Given task A ▸ According to the forecast passage, around what year will global energy use peak?
Given task B ▸ For each statement below, say whether it agrees with the forecast passage, answering yes or no and quoting the deciding words. (i) Productivity growth in the US has fallen to about 1 % per year today. (ii) The author expects shortages of food before 2052. (iii) Global CO2 emissions are forecast to peak around 2040.

## Start Passage provided

GDP growth will also slow. The global GDP equals the production of goods and services in the world economy per year. It can be calculated as labour force multiplied with productivity. The labour force will follow the population: it will peak and be in decline in 2052. Productivity growth will also slow. This is because it will prove difficult to raise productivity in “mature” economies where most people work in personal services and social care. Productivity growth was much simpler in agriculture, manufacturing, and office work. The slowing of productivity growth is easily observable in statistics for the US: it has declined from some 3 % per year fifty years ago to 1 today.

The slow-down in the leading economies does not preclude rapid growth in emerging economies when they catch up with the leaders, as Japan and Korea did before 2000 and China is doing now. Thus growth in the emerging economies will add significantly to world GDP towards 2052. But growth will be held back because many poor countries will not succeed in organising economic take-off.

Resource use

The slower growth will lead to a smaller population and a lower GDP in 2052 than many expect. This will mean continuing poverty. But it also will mean lower demand for resources. The use of resources will grow, but stay within the carrying capacity of the planet. The non-energy ecological footprint will stay within world’s biocapacity. Concretely, I do not foresee shortages of resources or food before 2052. There will be enough to satisfy demand. But note that this is not the same as satisfying need. There will be many poor in 2052 unable to pay the price for food necessary to lure farmers with excess land (in Brasil, Ukraina and Russia) to increase their production. Thus, there will be starvation during the next forty years for the same reason as during the last forty: inequitable income distribution. Starvation will not be the result of physical limitations on the planet’s ability to produce food.


Once we know future GDP and assume that technological advance in energy efficiency (i.e. energy use per unit of GDP) will continue as in the past, it is simple to calculate future energy use through multiplication. The result is that global energy use will peak in around 2040, and then decline. After 2040 the use of power, heat and fuels will decline year on year, because efficiency growth will supersede GDP growth.


Over the next forty years the shift towards less carbon-intensive energy sources will continue and accelerate when global society gets increasingly worried about climate change. I forecast that 40 % of the world’s energy in 2052 will be supplied from hydro, wind, solar and biomass.

That still leaves 60 % fossil energy in 2052, and sadly the same annual CO2 emissions as today. Global CO2 emissions will grow to a peak around 2030 and then decline back to current levels by 2050, and continue thereafter. This is a far cry from the current ambition level in international climate negotiations, which is a reduction of 50-80 % by 2050.

## End Passage provided
## Start Data entries

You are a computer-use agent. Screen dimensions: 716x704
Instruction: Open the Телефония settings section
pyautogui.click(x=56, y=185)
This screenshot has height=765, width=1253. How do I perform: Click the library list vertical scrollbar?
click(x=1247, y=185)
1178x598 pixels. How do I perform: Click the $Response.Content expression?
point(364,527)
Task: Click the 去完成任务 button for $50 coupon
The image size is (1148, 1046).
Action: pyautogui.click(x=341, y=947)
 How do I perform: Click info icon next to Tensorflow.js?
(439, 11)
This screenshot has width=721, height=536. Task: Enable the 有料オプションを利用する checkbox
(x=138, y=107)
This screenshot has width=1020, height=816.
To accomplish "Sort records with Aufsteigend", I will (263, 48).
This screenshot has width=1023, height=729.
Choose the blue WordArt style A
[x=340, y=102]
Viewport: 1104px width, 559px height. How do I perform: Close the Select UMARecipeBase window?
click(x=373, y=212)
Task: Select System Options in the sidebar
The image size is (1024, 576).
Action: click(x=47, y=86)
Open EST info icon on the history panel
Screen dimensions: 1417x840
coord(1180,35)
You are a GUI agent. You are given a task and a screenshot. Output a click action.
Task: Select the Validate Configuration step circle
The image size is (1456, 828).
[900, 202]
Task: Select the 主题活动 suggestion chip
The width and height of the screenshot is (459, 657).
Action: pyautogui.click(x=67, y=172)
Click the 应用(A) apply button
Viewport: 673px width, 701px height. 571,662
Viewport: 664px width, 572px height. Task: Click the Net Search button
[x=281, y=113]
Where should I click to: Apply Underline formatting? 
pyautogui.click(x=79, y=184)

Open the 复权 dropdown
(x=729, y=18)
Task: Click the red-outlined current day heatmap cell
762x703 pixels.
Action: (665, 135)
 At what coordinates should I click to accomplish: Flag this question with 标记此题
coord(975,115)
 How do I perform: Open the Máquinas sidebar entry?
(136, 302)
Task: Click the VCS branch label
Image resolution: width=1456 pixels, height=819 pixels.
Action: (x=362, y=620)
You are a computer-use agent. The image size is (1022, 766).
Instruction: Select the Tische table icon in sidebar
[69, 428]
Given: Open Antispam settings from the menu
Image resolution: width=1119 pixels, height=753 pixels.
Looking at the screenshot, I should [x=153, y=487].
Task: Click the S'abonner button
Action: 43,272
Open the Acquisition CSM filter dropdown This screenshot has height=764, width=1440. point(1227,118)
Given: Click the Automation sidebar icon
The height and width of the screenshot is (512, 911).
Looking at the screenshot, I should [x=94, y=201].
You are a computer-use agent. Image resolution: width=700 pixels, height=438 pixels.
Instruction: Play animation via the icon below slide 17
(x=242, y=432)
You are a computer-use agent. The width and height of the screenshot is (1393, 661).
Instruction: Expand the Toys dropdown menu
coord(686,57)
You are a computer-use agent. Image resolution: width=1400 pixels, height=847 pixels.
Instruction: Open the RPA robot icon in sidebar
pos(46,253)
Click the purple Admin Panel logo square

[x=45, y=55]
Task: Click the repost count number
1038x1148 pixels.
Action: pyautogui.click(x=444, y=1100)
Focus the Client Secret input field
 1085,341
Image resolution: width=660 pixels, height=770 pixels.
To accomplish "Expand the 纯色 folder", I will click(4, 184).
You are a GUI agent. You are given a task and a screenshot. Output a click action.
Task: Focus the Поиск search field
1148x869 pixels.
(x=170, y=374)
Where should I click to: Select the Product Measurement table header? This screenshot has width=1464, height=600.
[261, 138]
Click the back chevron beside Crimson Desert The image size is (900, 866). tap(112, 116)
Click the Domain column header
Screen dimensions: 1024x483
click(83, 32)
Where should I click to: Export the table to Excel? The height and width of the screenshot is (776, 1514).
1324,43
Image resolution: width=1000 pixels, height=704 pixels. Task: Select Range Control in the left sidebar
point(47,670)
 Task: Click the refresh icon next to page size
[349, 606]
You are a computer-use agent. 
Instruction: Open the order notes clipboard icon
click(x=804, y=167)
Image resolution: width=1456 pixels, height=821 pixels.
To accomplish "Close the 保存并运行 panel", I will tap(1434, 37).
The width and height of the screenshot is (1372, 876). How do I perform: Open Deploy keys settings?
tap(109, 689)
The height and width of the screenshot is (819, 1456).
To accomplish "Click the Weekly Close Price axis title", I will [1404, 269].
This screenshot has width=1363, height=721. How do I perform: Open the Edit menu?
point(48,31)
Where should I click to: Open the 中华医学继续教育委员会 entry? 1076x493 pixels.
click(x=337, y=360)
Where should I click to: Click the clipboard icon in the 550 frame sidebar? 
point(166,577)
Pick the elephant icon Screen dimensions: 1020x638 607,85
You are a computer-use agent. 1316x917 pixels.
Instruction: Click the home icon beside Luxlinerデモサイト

## End Data entries

Complete output A ▸ Around 2040.

Complete output B ▸
(i) Yes: "it has declined from some 3 % per year fifty years ago to 1 today"
(ii) No: "Concretely, I do not foresee shortages of resources or food before 2052."
(iii) No: "Global CO2 emissions will grow to a peak around 2030"